Paul Bloom and Deena Skolnick Weisberg dedicate their paper, Childhood Origins of Adult Resistance to Science, to proposing the possible implication of childhood intuitions in leading to future resistance to scientific findings. The authors propose that both what children know and how they learn what they know are the source of this later resistance. Contrary to the tabula rasa concept, the authors propose that children have a basic understanding of the physical and social world by as early as one year of age. These childhood intuitions can stick with people for a long time, and when scientific concepts disagree with previous intuition, one may dismiss the scientific theory in favor of one’s own insight. Additionally the authors propose that people are resistant to science or any line of thought that disagrees with knowledge they have been taught throughout their lives by people they trust.

While Bloom and Weirsberg make a convincing argument, the paper itself is littered with suggestions that America needs to move past their ignorance and embrace the field of science. I am inclined to agree with the author’s stance on this issue (that the general public should strive to arrive at a better understanding of scientific theories), but I did not appreciate the rhetoric and preachy quality of this paper. So I am torn – it is my opinion that science offers “stories” that are indeed less wrong than “common knowledge” and other predispositions, and that resistance to science can be detrimental to society (e.g. resistance to medication, vaccinations etc), but I am disinclined to argue that science should be held as the fundamental stance within a society and that other beliefs are merely the result of naïve intuition and therefore invaluable.

Despite the political message of this paper, the authors do present two important points for consideration. First, one must consider the implications of childhood “naïve physics and psychology.” The authors suggest that such intuitions lead us to prefer a view of the world in which there is design and purpose with a preference for a creationist story of the world. Further, the authors propose these early propensities can account for an intuitive belief in dualism (Mind as something more than the brain). Could religion as a practice and as an institution be the result of these childhood intuitions? When, during human brain development/encephalization did these intuitions arise? Why are we so attached to our intuitions? Second, this paper presents an important concept, that of “common knowledge,” or that knowledge which we commit to memory without critically analyzing its content.

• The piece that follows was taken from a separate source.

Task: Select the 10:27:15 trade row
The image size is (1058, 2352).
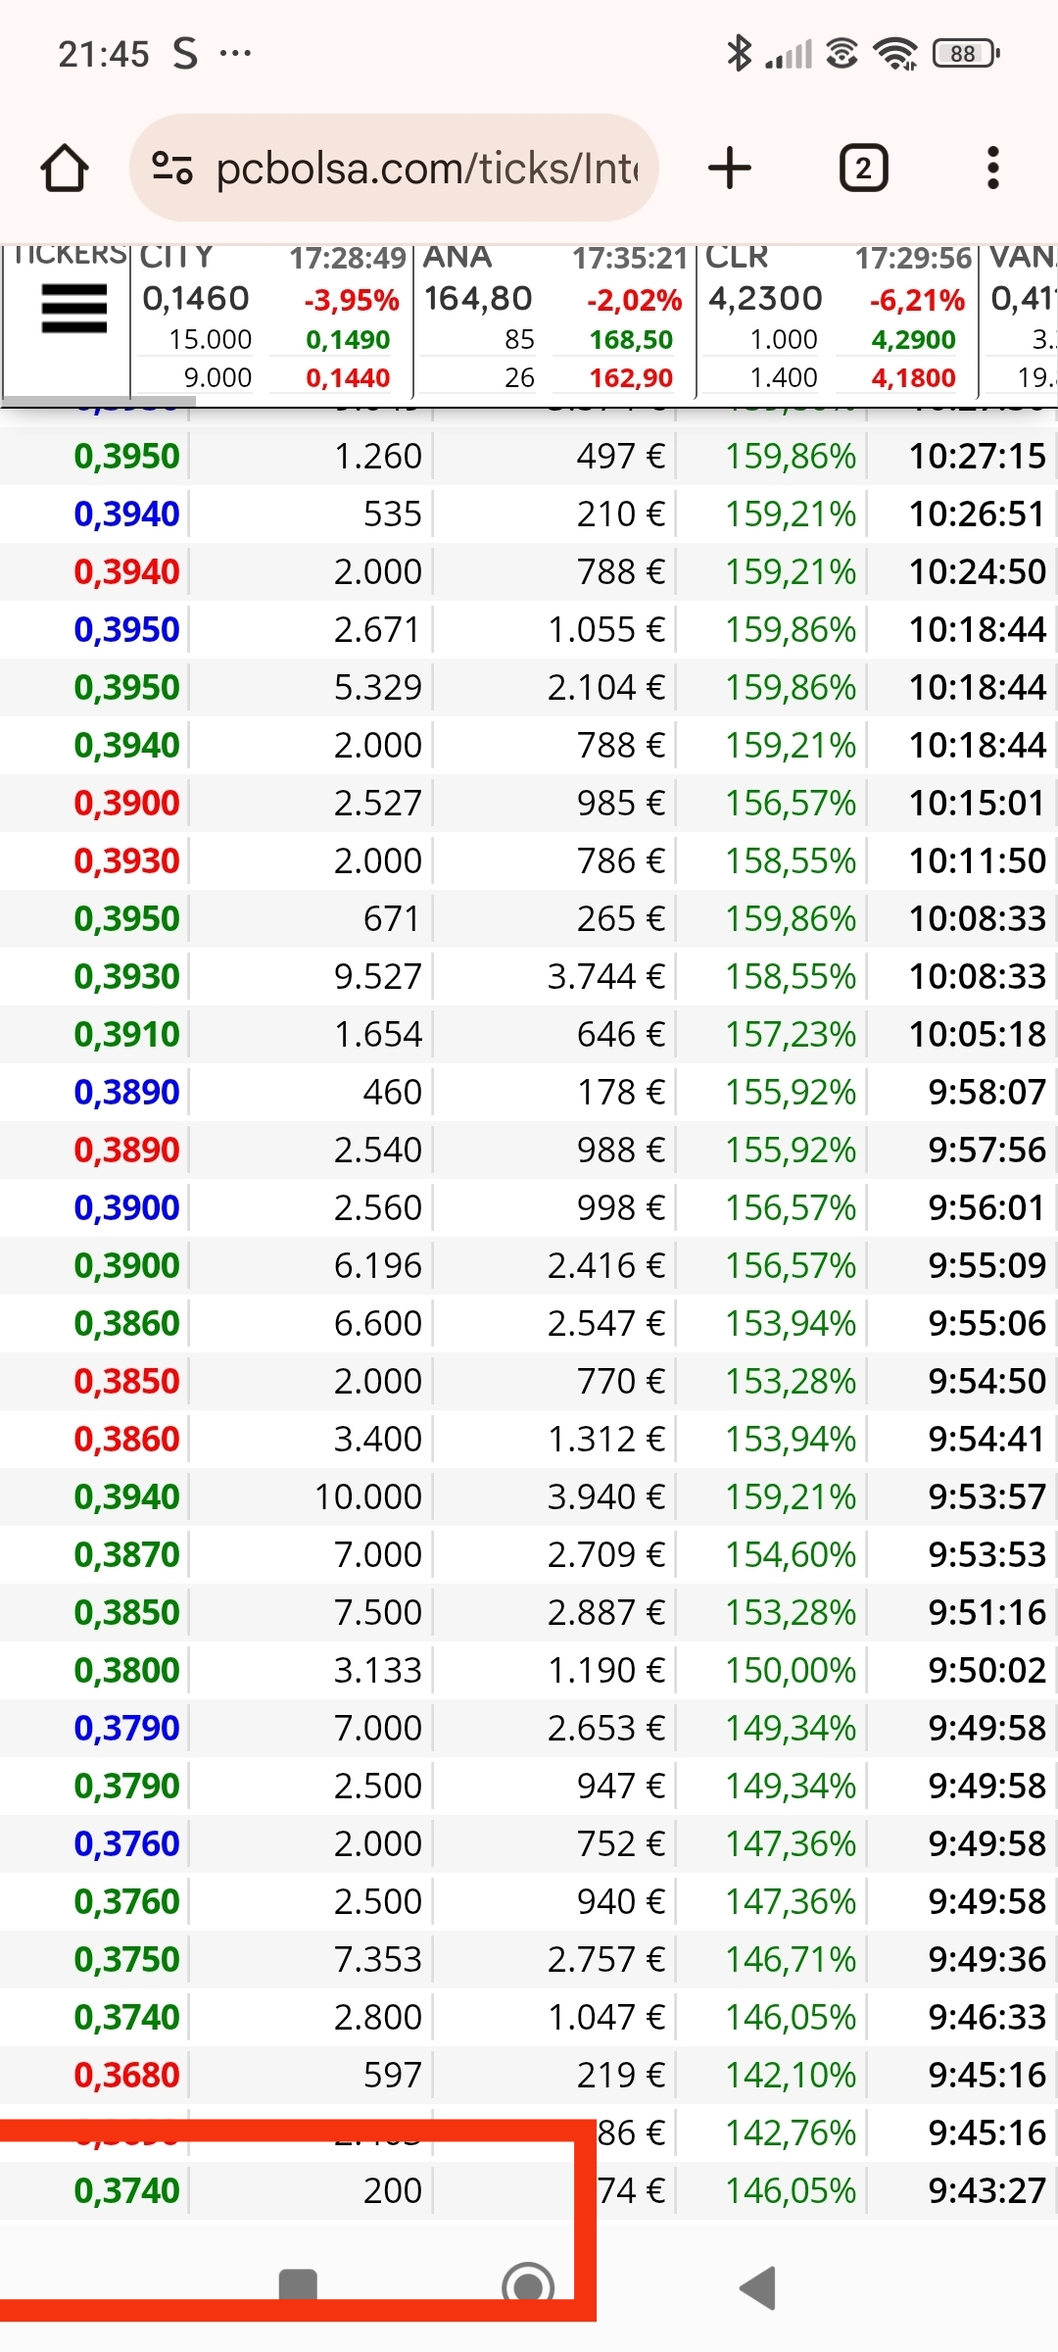Action: 529,456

I believe the authors were right to bring their concerns about predispositions and common knowledge to our attention. I think it is important for us to consider the origins of our opinions and to recognize that they are only one opinion/“story” among many. It is foolish to put too much trust into concepts when one does not even understand them, to blindly accept opinions as fact, or to follow customs without thoughtful consideration of their origins. If we never questioned tradition, never wrote new stories, we would be enslaved by tradition.